The paper revisits prior claims about inaccuracies in time series averaging under dynamic time warping, showing that the original correctness-criterion is unsatisfiable and drift-out is inconclusive, and it demonstrates that sample means as Fréchet function minimizers never drift out, with empirical results indicating state-of-the-art methods produce incoherent approximations in over a third of trials.
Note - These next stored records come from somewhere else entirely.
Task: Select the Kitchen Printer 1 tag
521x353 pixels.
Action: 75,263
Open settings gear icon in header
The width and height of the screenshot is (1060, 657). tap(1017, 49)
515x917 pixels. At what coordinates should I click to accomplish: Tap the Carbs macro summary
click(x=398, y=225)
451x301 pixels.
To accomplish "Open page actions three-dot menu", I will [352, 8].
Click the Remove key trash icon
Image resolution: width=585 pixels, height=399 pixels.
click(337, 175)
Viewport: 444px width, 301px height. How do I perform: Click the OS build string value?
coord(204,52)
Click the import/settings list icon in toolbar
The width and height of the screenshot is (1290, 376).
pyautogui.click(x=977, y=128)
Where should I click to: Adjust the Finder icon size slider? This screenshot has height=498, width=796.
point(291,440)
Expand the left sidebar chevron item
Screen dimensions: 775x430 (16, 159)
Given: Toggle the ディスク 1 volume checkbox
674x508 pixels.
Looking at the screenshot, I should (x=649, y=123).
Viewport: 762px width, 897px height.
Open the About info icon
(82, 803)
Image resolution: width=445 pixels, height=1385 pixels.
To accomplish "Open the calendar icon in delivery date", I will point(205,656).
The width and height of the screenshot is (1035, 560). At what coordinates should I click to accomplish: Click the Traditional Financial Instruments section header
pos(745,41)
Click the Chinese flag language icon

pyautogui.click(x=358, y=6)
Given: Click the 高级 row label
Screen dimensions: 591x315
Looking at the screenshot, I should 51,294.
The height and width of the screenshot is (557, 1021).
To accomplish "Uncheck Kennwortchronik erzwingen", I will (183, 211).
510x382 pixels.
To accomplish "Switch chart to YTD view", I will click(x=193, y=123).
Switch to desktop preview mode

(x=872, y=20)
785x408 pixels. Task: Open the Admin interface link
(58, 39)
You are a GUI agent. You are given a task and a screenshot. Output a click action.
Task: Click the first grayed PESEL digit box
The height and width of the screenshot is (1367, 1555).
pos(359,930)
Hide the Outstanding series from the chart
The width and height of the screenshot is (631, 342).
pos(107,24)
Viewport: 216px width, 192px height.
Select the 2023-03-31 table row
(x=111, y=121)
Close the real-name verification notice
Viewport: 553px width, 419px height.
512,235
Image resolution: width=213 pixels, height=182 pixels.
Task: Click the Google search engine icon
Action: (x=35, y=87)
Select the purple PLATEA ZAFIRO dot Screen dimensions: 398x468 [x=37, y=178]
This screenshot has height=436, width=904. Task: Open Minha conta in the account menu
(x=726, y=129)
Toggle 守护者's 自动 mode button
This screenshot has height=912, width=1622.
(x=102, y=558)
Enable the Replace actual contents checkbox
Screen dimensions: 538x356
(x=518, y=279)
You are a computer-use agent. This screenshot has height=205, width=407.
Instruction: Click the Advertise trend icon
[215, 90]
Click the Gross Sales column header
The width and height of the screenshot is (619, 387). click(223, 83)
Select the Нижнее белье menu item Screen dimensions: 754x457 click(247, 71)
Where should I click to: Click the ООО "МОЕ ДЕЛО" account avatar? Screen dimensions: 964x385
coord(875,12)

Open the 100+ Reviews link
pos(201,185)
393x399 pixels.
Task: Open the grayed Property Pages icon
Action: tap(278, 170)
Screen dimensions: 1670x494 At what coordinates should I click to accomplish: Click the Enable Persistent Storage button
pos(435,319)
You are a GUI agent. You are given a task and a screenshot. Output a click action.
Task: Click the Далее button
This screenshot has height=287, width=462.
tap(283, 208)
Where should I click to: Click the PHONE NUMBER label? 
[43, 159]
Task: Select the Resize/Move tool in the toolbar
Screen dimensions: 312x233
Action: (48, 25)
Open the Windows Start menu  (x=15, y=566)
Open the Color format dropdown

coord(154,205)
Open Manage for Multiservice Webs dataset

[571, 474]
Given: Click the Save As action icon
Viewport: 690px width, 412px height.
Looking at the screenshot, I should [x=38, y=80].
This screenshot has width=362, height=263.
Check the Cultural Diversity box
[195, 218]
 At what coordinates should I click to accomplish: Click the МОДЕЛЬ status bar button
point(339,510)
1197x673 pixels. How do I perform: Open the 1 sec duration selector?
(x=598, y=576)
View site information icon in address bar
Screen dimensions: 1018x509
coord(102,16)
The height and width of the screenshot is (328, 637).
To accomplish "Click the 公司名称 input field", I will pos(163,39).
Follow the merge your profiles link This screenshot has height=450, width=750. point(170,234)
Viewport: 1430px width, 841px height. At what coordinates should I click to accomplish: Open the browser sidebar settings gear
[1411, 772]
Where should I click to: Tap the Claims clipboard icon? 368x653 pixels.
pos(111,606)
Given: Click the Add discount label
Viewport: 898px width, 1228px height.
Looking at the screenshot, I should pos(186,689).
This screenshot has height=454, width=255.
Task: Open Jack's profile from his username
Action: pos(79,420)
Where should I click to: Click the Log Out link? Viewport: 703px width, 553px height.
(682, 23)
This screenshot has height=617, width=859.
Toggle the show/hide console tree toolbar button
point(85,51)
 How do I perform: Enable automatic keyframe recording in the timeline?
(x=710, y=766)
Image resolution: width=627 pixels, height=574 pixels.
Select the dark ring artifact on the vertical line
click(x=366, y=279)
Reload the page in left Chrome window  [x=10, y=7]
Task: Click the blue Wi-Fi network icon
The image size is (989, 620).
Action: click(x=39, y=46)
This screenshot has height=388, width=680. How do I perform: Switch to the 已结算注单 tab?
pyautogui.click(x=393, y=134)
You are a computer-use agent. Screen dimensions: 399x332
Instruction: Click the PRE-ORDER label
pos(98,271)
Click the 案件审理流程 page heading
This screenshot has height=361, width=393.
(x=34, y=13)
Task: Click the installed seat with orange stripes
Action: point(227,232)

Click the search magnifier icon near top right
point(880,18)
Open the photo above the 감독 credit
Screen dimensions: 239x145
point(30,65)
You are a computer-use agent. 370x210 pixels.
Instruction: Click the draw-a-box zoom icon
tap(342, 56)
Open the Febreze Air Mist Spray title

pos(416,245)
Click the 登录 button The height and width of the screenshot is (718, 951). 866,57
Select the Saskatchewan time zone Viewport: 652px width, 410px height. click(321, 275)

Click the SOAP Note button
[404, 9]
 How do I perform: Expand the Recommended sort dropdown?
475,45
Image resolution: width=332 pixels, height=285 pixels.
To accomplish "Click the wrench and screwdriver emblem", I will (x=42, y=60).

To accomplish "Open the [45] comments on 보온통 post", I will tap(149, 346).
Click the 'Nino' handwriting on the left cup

This article revisits an analysis on inaccuracies of time series averaging under dynamic time warping conducted by \cite{Niennattrakul2007}. The authors presented a correctness-criterion and introduced drift-outs of averages from clusters. They claimed that averages are inaccurate if they are incorrect or drift-outs. Furthermore, they conjectured that such inaccuracies are caused by the lack of triangle inequality. We show that a rectified version of the correctness-criterion is unsatisfiable and that the concept of drift-out is geometrically and operationally inconclusive. Satisfying the triangle inequality is insufficient to achieve correctness and unnecessary to overcome the drift-out phenomenon. We place the concept of drift-out on a principled basis and show that sample means as global minimizers of a Fréchet function never drift out. The adjusted drift-out is a way to test to which extent an approximation is coherent. Empirical results show that solutions obtained by the state-of-the-art methods SSG and DBA are incoherent approximations of a sample mean in over a third of all trials.